L’investiture à hauts risques pour le troisième mandat de Nicolás Maduro 

Le 10 janvier, Nicolás Maduro sera investi président du Venezuela pour un troisième mandat. Son principal concurrent lors du scrutin, présenté par la Plateforme unitaire démocratique (PUD, coalition de l’opposition libérale), Edmundo González Urrutia, exilé depuis le mois de septembre, revendiquera également la fonction.

Plus de cinq mois après l’élection présidentielle du 28 juillet, deux versions contradictoires des résultats s’affrontent. Selon le Conseil national électoral, lié au chef de l’État sortant, ce dernier l’aurait emporté avec 51,95  % des suffrages exprimés, contre 43,18  % pour son adversaire. Selon les résultats détaillés publiés en ligne par l’opposition libérale, Edmundo González aurait obtenu 67,08  % des suffrages exprimés contre 30,46  % pour Nicolás Maduro.

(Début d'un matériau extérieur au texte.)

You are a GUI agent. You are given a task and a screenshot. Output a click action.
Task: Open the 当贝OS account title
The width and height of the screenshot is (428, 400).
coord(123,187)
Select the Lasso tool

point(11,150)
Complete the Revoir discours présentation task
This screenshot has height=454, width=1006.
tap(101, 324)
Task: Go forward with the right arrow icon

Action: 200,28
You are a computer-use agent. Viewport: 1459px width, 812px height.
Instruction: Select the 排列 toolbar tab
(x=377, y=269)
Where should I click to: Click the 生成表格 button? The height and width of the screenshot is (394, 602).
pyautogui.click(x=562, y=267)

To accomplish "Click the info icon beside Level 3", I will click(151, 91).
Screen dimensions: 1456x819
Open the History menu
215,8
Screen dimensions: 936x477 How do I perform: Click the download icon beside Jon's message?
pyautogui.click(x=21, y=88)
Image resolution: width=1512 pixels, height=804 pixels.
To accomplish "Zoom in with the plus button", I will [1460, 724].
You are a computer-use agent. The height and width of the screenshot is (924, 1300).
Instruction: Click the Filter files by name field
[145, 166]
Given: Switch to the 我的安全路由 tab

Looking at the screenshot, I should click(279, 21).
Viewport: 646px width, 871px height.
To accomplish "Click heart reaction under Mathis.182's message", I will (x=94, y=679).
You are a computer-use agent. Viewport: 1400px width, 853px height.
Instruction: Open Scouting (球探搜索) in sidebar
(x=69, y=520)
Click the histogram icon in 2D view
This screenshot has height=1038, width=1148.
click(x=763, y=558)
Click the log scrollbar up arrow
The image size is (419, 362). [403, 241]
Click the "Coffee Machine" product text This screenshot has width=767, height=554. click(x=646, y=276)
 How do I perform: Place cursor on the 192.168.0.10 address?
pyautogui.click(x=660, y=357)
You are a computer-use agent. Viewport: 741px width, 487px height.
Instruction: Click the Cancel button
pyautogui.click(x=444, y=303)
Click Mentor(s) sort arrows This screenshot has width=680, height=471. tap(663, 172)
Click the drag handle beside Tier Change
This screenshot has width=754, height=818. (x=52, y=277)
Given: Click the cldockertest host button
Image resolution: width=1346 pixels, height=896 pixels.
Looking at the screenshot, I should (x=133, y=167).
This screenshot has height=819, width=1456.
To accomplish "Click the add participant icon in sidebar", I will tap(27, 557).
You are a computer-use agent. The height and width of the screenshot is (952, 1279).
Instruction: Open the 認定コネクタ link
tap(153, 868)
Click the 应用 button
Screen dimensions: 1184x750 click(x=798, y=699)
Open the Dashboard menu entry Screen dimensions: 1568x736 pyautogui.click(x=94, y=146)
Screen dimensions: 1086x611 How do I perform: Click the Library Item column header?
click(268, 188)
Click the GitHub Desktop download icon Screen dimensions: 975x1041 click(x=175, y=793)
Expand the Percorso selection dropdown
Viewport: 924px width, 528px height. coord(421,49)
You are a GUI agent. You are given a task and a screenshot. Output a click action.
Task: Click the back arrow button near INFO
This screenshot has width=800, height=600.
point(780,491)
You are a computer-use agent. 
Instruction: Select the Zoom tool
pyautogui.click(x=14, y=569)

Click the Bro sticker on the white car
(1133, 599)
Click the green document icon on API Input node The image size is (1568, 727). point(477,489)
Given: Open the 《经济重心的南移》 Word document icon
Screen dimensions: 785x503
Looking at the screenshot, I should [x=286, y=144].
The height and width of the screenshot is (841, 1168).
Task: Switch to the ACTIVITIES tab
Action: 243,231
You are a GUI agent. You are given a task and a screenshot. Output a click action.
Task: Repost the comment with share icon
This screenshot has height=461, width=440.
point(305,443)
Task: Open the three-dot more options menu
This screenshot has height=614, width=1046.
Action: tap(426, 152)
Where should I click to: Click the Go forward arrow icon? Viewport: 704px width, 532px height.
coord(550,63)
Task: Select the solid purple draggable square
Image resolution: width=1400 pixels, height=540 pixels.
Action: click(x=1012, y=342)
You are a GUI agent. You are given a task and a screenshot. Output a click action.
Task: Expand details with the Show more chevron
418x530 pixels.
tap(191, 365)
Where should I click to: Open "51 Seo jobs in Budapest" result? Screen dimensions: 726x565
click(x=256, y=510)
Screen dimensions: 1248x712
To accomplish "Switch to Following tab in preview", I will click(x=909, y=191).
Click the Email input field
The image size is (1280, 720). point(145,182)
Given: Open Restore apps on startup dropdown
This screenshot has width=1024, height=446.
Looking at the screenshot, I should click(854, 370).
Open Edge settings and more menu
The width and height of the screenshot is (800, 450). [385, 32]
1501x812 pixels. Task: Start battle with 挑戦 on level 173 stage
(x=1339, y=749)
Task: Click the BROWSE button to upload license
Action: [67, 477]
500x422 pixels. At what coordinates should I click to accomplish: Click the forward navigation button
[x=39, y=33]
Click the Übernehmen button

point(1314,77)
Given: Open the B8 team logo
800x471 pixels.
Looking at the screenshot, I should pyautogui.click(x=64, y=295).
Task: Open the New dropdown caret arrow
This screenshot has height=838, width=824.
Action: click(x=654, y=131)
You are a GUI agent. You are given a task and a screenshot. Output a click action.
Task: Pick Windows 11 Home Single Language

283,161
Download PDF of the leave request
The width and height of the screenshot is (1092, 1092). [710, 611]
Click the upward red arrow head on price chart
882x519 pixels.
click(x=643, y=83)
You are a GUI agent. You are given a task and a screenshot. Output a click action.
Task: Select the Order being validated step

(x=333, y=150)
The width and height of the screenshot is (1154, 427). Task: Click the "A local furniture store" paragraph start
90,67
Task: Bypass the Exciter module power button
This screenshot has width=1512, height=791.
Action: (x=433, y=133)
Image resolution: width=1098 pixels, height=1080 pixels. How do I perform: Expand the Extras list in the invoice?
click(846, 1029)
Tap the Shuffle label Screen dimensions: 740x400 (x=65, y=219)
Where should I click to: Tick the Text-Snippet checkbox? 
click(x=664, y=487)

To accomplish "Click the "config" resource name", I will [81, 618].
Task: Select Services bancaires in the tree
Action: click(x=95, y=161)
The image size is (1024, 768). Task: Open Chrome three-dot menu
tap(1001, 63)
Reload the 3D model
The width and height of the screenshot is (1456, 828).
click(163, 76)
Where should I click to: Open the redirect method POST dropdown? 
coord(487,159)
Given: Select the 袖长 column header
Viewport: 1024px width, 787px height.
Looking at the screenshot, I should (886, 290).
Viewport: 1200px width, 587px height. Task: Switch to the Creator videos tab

Peu de doutes subsistent sur le fait que c’est Edmundo González qui a bel et bien remporté le scrutin, au vu de la validation des procès-verbaux révélés par l’opposition libérale par la Fondation Carter, qui observe les scrutins depuis deux décennies au Venezuela et de l’absence de résultats détaillés publiés par le camp Maduro. Peu de doutes subsistent cependant sur le fait que le chef de l’État sortant va se maintenir au pouvoir grâce à la loyauté de toutes les institutions de l’Etat vénézuélien envers Nicolás Maduro — judiciaire, constitutionnelle et surtout militaire. Au-delà de la manipulation des résultats du scrutin, c’est l’ensemble du processus électoral qui consacre une « fuite en avant autoritaire » de Nicolás Maduro : de l’inéligibilité prononcée arbitrairement à l’encontre de plusieurs candidats majeurs (dont María Corina Machado, victorieuse de la primaire de l’opposition libérale d’octobre 2023) à l’exclusion de fait du corps électoral de 99 % des près de 5 millions  de Vénézuéliens résidant à l’étranger en âge de voter, en passant par des arrestations ciblées 1

Peu de doutes subsistent sur le fait que c’est Edmundo González qui a bel et bien remporté le scrutin.

Thomas Posado

Les deux jours suivant le scrutin présidentiel du 28 juillet, 915 manifestations spontanées ont éclaté dans la plupart des villes vénézuéliennes rejetant la proclamation de la victoire de Nicolás Maduro. La répression a été implacable. Le ministère public a annoncé l’arrestation de 2 400 personnes, soit davantage que les chiffres annoncés par les organisations de défense des droits humains, témoignant d’une volonté de terroriser la population et de la dissuader de toute protestation. Depuis le mois de novembre, la même institution affirme avoir libéré 1 369 personnes, en particulier les adolescents. L’ONG Foro Penal, dont les données sont les plus reconnues en termes de décompte des prisonniers politiques, n’a pas pu vérifier une telle ampleur de la vague de libérations et dénombre 1 794 prisonniers politiques au 30 décembre 2024. Le Comité des familles et amis pour la liberté des prisonniers politiques a publié récemment un rapport mettant en cause l’usage de la torture et la violation systématique des droits fondamentaux des prisonniers politiques 2.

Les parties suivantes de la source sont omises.